Pub. L. 95–151, § 15(c), Nov. 1, 1977, 91 Stat. 1253, provided that: “On and after the date of the enactment of this Act [Nov. 1, 1977], the Secretary of Labor shall take such administrative action as may be necessary for the implementation of the amendments made by this Act [See Short Title of 1977 Amendment note set out under section 201 of this title].”
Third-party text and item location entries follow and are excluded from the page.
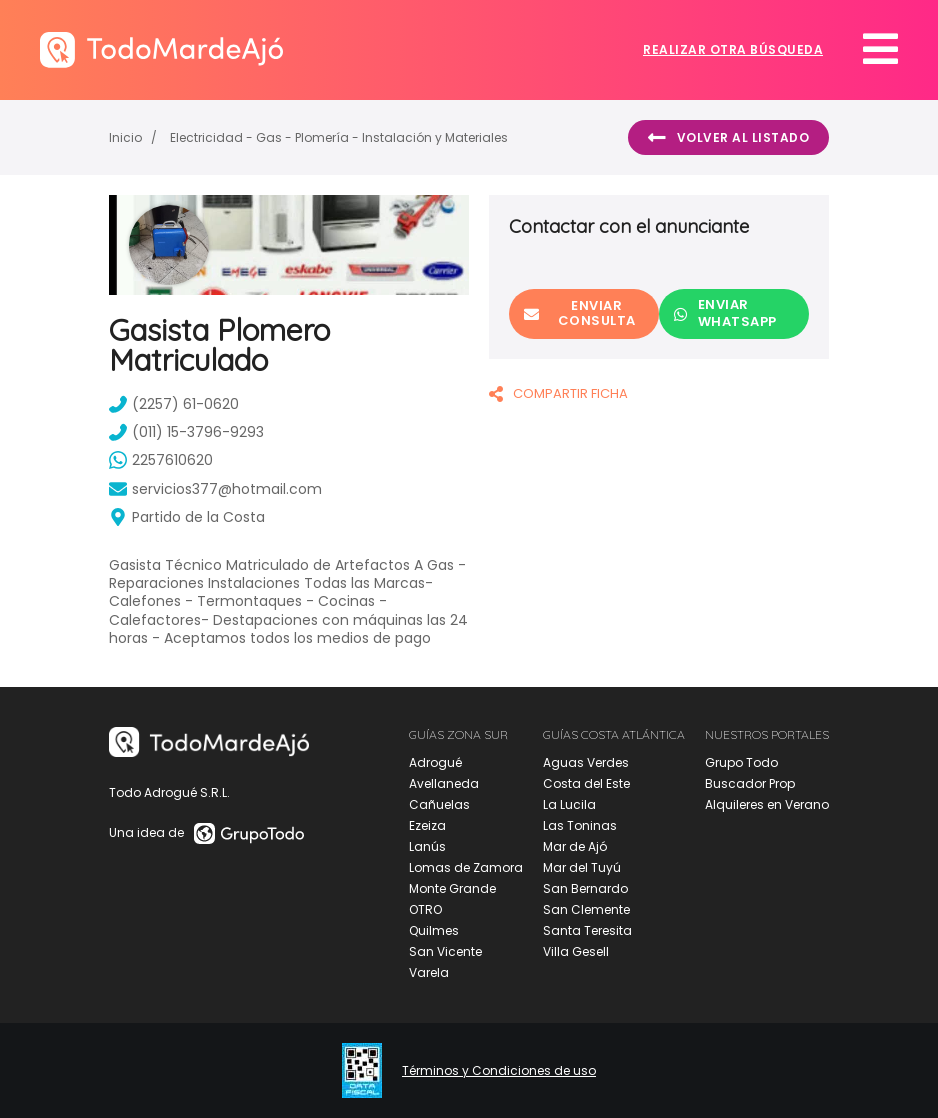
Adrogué (435, 762)
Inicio (125, 137)
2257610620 (161, 460)
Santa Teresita (587, 930)
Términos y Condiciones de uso (499, 1071)
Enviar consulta (580, 313)
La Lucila (569, 804)
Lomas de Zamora (466, 867)
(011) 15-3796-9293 (186, 432)
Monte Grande (452, 888)
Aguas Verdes (586, 762)
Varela (429, 972)
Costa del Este (586, 783)
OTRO (425, 909)
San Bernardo (585, 888)
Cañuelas (439, 804)
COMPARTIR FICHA (558, 393)
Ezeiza (427, 825)
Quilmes (434, 930)
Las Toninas (580, 825)
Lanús (427, 846)
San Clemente (586, 909)
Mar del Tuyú (582, 867)
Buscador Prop (750, 783)
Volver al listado (728, 138)
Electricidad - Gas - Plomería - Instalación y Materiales (339, 137)
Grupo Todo (741, 762)
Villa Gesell (576, 951)
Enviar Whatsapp (725, 313)
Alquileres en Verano (767, 804)
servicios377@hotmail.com (215, 489)
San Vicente (445, 951)
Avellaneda (444, 783)
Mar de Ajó (575, 846)
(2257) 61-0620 (174, 404)
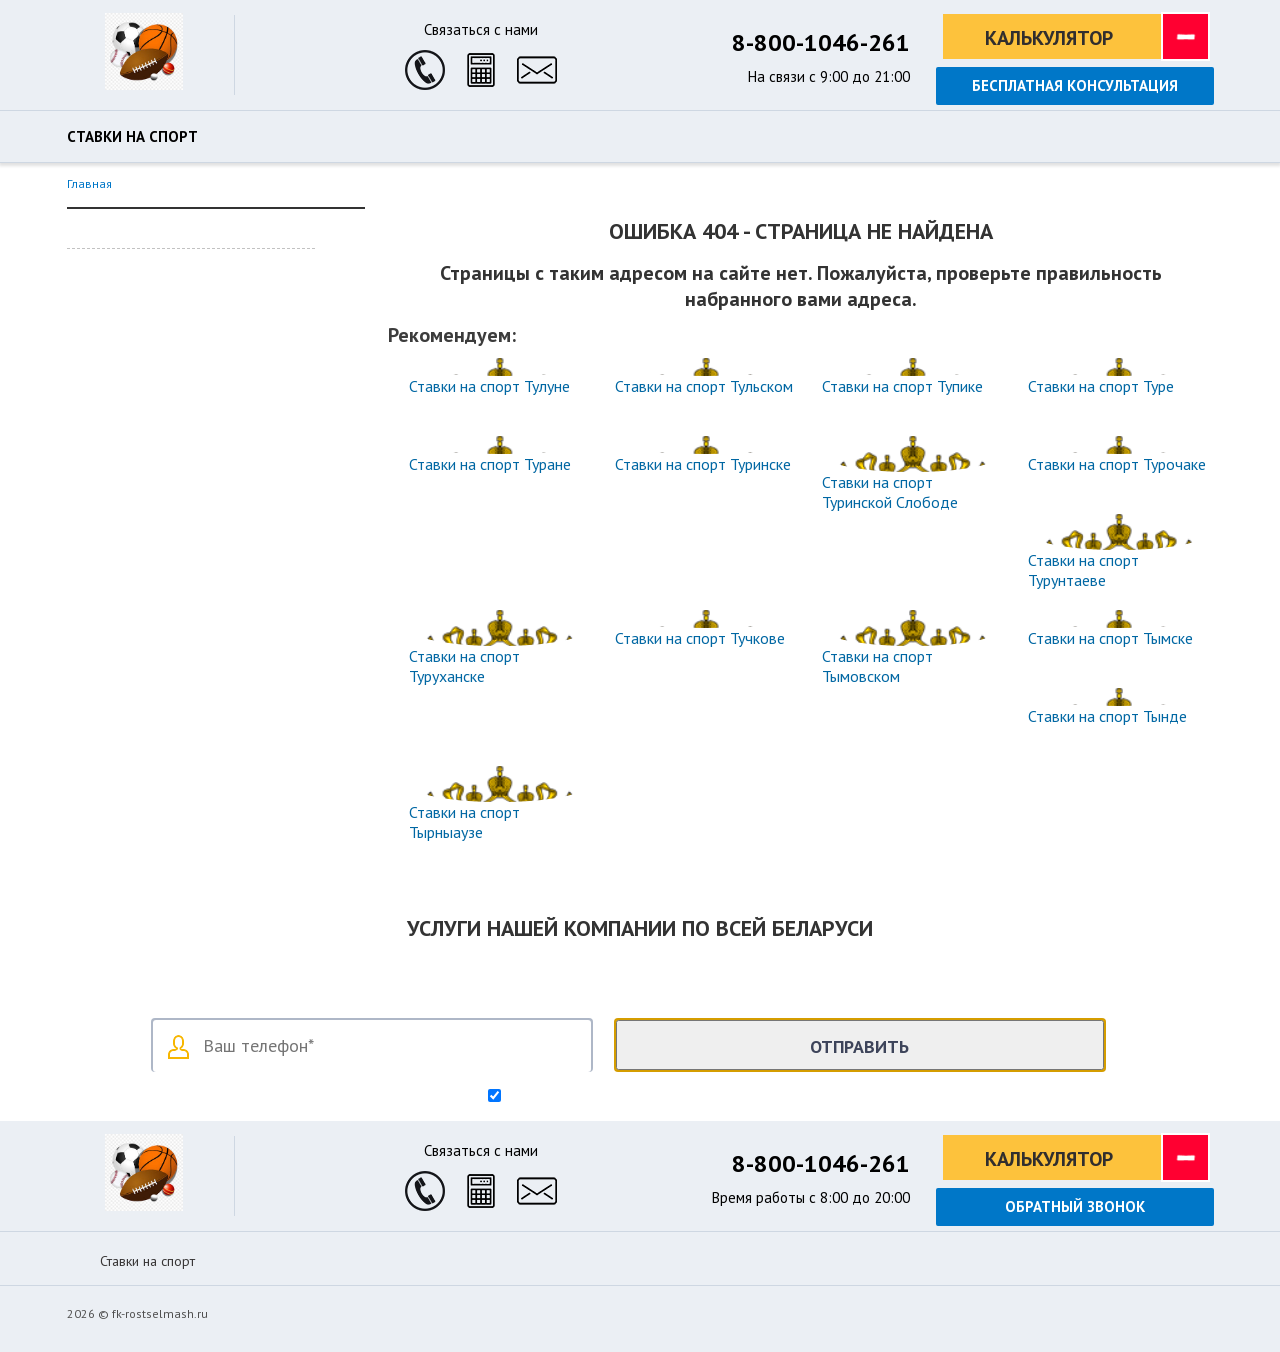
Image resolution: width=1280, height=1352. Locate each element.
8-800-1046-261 (821, 42)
Rules, Regulations, and Orders Promulgated With Regard to 1966 Amendments

Pub. L. 89–601, title VI, § 602, Sept. 23, 1966, 80 Stat. 844, provided in part that: “On and after the date of the enactment of this Act [Sept. 23, 1966] the Secretary is authorized to promulgate necessary rules, regulations, or orders with regard to the amendments made by this Act [see Short Title of 1966 Amendment note set out under section 201 of this title].”

Executive Documents
Transfer of Functions

In subsec. (l), “Secretary of Labor” substituted for “Chief of the Children’s Bureau in the Department of Labor” and for “Chief of the Children’s Bureau” pursuant to Reorg. Plan No. 2 of 1946, § 1(b), eff. July 16, 1946, 11 F.R. 7873, 60 Stat. 1095, set out in the Appendix to Title 5, Government Organization and Employees, which transferred functions of Children’s Bureau and its Chief under sections 201 to 216 and 217 to 219 of this title to Secretary of Labor to be performed under his direction and control by such officers and employees of Department of Labor as he designates.